While Carter won once and Clinton won twice and Gore carried several
states in the South, the transformation of the traditional democrat
into the core of the Republican Party is now well on its way.
This puts the
Democrats and the Democratic Party at the crossroads. With no apparent
southern democratic leader of presidential caliber, the Democrats
can not go back to Minnesota (Humphrey/Mondale), can not go out
West (Davis/Feinstein/Pelosi) and may not be able to win with a
candidate from the northeast (Lieberman, Kerry) or northwest (Daschle).
While Gephardt comes from the middle of the country, he just doesn’t
play well with the remaining southern democrats or the industrialized,
urban northeast. The Democratic Party is at the crossroads.
One reason there
is no “leader” in the Democratic Party as of November
6, 2002 is that there is no longer a solid geographical foundation
upon which a Democratic leader can stand or emerge from. While we
like to believe in the “great man (person) theory,”
a real leader who rises above all olds, everyone knows that any
real leader needs a place on which to stand. Nations seek defensible
boundaries. Politicians need that as well.
Today, the Democratic
Party has few defensible
geographic boundaries. If California slides off into the Republican
ocean, and Guiliani resurfaces in
New York, there will be no doubt that the Democrats will be surrounded.
The center of the country from Wisconsin, Minnesota and Michigan
down to Louisiana may be, in 2004, the main vein of the Democratic
Party. The Mississippi River Basin may be the new geopolitical center
for the Democrats. Yet, it is not a center it can hold unless it
can expand outward at a rapid pace.
How will the
Democrats do this? Democratic Party leaders must take the best and
brightest potential Democratic Party candidates and dispense them
– send them to Colorado, Utah, the Dakotas, Nebraska, Oklahoma,
Virginia, North Carolina and throughout the United States to sow
the seeds for the Democratic Party to take hold in these regions.
The political success of Hillary Clinton and Elizabeth Dole show
clearly that voters will elect “outsiders” over home
grown and home educated talent if the candidate is considered superior.
This is not a new lesson. Bobby Kennedy showed us how to do it when
he became a candidate for the U.S. Senate on September 3, 1964.
Who will lead
the Democratic Party to mount such a long range and visionary effort?
How will it be paid for? And how will aspiring Democratic candidates
take to being moved around the country. How will home grown local
Democratic Party leaders react to being faced with an outside challenger
for a nomination the local Democratic Party favorite has coveted
for years and years. This crossroads is a new one for the Democratic
Party. Is the Party a mere collection of 50 state Democratic Parties,
some so dysfunctional that it can not even get a candidate to run
for the US Senate while it holds the governorship (Virginia 2002).

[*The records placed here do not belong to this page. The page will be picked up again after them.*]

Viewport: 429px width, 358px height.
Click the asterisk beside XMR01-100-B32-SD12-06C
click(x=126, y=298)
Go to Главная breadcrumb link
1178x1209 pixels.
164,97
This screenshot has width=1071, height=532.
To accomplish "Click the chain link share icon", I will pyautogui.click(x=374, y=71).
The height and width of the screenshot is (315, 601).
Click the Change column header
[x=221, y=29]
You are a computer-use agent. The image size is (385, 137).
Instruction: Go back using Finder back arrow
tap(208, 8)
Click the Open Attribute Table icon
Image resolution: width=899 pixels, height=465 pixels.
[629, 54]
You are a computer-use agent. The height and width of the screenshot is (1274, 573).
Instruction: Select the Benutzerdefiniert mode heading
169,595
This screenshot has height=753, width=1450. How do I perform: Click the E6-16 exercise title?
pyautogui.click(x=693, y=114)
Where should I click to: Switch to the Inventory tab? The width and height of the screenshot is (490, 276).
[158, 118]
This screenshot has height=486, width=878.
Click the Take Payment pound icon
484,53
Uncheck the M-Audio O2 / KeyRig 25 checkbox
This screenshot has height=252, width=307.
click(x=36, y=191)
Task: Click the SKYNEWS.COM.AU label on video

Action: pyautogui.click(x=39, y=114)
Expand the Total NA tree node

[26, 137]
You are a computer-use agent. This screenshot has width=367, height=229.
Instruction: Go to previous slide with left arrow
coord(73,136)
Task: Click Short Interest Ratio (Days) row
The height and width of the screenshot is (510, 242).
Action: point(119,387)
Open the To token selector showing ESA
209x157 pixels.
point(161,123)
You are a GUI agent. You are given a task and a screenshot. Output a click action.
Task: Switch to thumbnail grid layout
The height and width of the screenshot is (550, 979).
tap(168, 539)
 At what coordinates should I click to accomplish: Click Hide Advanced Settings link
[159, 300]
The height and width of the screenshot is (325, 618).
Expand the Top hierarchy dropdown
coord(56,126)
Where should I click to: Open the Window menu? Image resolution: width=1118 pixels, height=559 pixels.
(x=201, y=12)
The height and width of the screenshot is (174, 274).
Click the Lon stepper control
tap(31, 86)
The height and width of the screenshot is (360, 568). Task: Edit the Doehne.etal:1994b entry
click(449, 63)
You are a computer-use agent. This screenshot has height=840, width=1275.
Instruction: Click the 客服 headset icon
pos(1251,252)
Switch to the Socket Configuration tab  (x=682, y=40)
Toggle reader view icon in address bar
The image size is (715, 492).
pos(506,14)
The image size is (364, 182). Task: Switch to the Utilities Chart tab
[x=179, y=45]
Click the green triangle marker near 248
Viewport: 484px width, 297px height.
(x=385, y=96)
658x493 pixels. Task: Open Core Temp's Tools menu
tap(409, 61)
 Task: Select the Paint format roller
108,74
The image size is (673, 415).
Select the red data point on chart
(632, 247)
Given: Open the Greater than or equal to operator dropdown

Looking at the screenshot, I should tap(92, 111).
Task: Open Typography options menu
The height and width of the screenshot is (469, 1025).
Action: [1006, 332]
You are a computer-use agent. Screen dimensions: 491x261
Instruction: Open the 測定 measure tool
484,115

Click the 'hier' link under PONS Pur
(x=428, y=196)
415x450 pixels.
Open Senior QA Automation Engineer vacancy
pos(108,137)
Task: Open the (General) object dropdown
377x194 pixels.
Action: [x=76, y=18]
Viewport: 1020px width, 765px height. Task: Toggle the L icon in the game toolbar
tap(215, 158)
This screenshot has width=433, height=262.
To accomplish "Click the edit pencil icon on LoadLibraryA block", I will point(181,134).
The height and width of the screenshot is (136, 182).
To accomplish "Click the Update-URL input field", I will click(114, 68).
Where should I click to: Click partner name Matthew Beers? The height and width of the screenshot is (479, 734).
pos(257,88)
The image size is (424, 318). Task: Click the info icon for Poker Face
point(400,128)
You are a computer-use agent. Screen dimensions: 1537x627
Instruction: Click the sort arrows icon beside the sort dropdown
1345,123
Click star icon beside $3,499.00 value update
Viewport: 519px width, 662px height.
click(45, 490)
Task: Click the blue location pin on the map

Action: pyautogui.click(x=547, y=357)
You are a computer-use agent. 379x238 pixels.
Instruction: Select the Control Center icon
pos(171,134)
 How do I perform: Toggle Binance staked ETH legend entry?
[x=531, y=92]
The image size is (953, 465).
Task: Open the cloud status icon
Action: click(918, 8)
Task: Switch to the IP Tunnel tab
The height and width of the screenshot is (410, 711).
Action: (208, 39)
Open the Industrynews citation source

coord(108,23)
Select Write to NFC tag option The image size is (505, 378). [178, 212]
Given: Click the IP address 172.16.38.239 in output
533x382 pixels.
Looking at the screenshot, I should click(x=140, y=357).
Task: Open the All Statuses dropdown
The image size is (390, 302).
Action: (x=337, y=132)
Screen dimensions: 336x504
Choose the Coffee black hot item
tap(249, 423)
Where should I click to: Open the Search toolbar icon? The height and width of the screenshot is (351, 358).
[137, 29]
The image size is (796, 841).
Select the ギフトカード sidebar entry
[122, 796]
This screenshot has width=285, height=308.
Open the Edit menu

If it is only 50 state parties, then the party is over. I believe
the Democratic Party is and must be a national party with strong
state affiliates.
When one comes
to such a crossroads, one does not have much time to decide which
way to go. The time is now for the Democratic Party to choose its
course, to take its aim, to clarify its message and to
build a new geopolitical base upon which to stand
tall.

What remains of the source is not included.